As of today : 7/16/24, I've decided that I'm going to take a break from anything & everything trading related. I'm not sure how long this hiatus will last, but I need it.
I keep making repeated mistakes & bad habits. I'm stubborn. I know what I'm doing & tell myself not to do it... yet, I still repeat my bad habits. I need to re-learn the definition of discipline. What I'm doing currently, is the definition of insanity.
This hiatus will hopefully provide me with a bit of a mental break & clarity, as my life outside of trading has continuously been influencing my decisions in my trades. I never took a step back & figured out what to fix on the outside. Instead, I kept pushing through the continuous losses & the pain thinking that I would be able to fix my issues on the next trade. Not the "home run" mentality, but thinking that I'd be able to discipline myself on my following trades & say to myself : "I got this. I'll do better. I can stop myself from my bad habits. I'll actually follow my plan this time. I'll remember to do my due diligence & analyze before I take a trade. I'll be more patient on my next entry. I will not chase... etc."
My life outside of trading has built up around me to the point where I don't even know what I'm doing anymore... in any aspect of my life. I cannot stay focused. I continuously struggle to prioritize anything. I can't even remember the last time that I have truly sat down to study like I need to. I must find balance & order.
As much as I hate having to put trading on hold to get my shit together, it's what must be done.

Records from a collection:

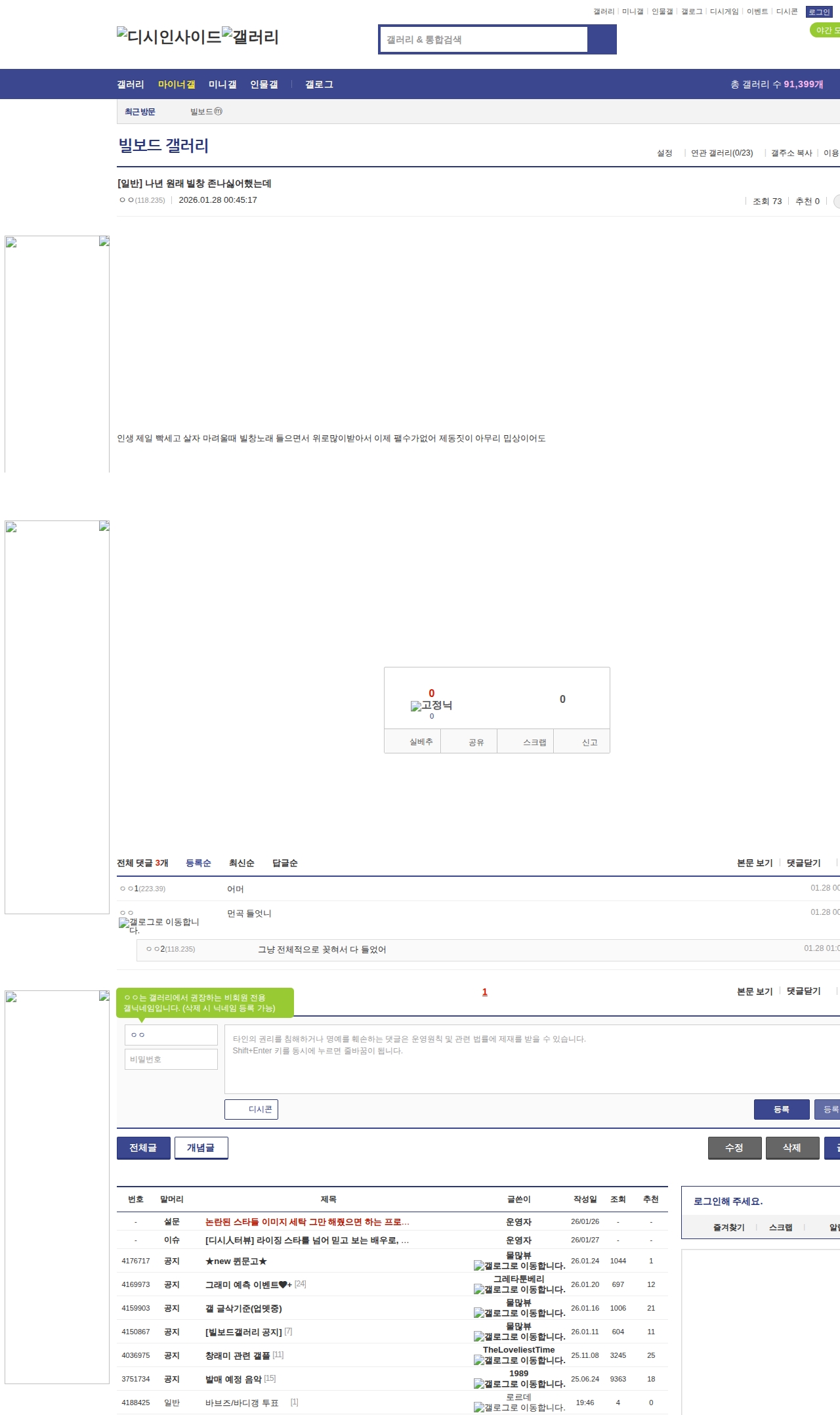Open the 설정 menu of the gallery

tap(664, 153)
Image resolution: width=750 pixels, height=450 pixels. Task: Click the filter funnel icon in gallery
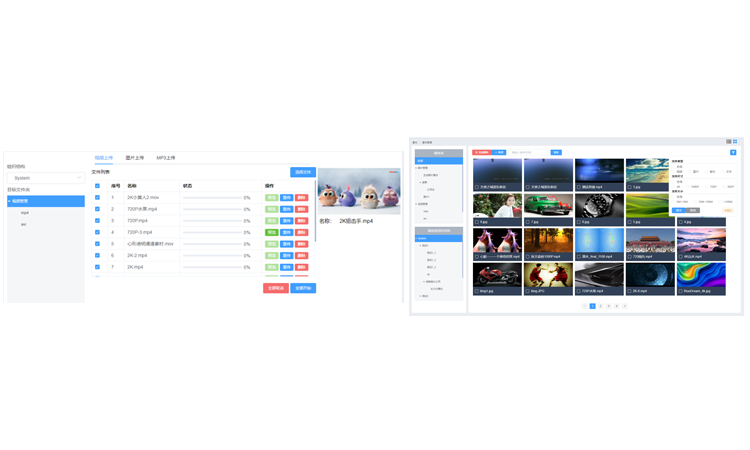[x=733, y=153]
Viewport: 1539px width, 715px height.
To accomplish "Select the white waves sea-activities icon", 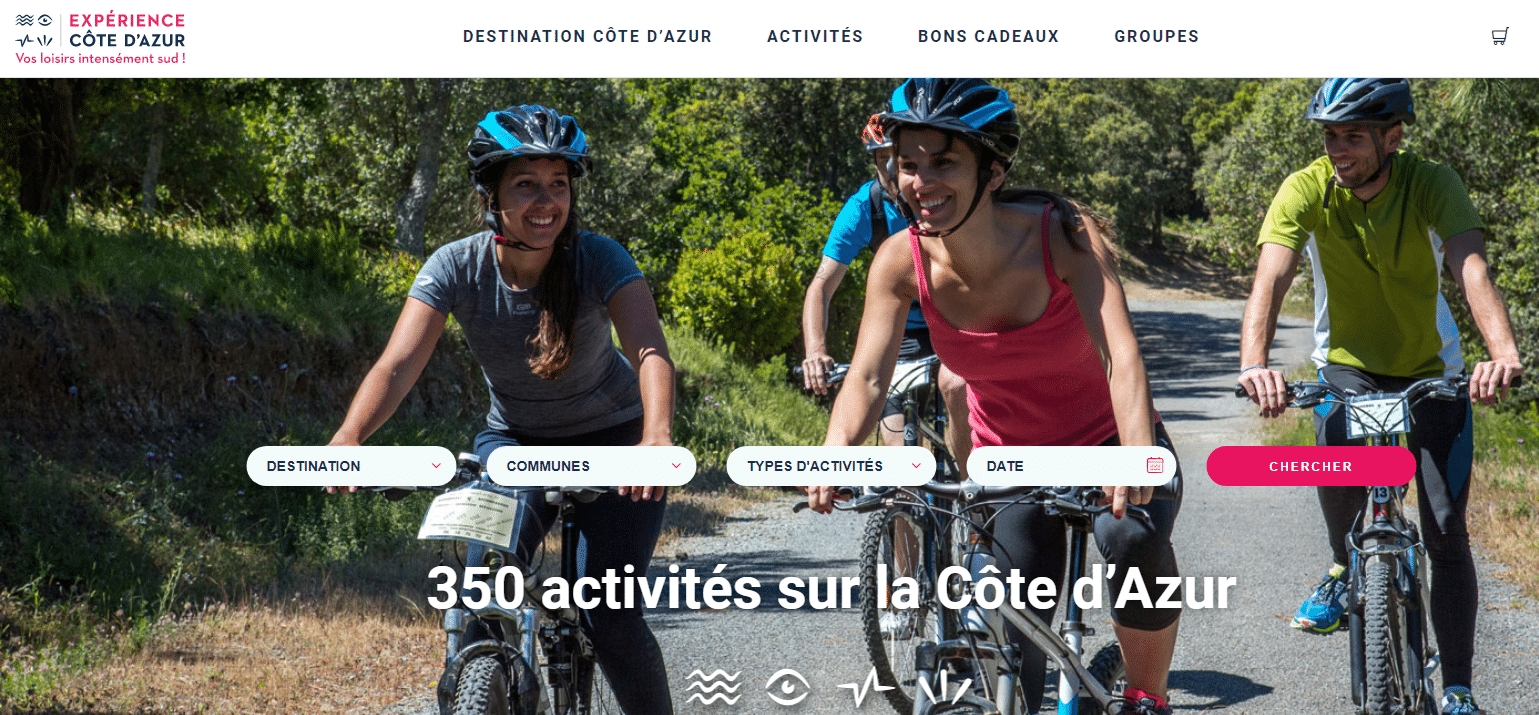I will (x=714, y=687).
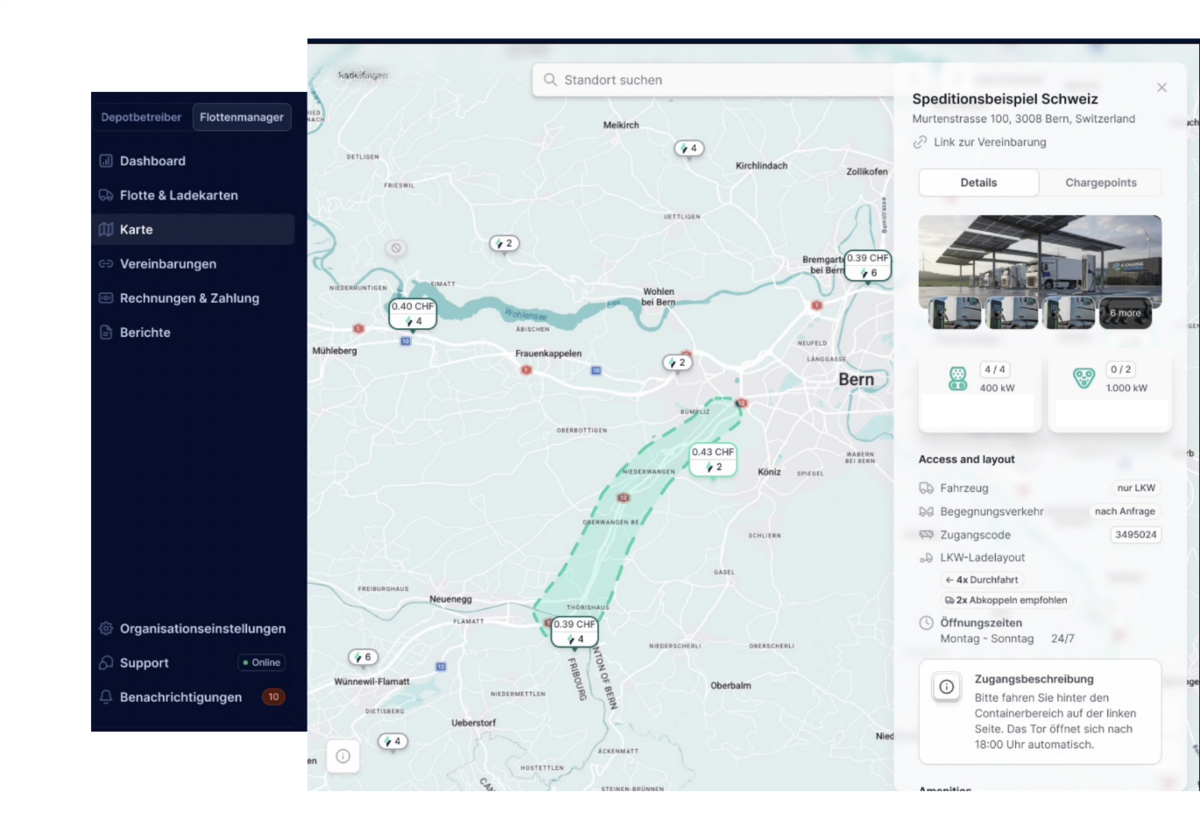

■ WORK INSTRUCTION ■
In the entry about taking a break from trading, list each sentence of the self-talk quoted in quotation marks, from "I got this." through "I will not chase". The records play no part in this work.

■ EXERCISE RESPONSE ■
- I got this.
- I'll do better.
- I can stop myself from my bad habits.
- I'll actually follow my plan this time.
- I'll remember to do my due diligence & analyze before I take a trade.
- I'll be more patient on my next entry.
- I will not chase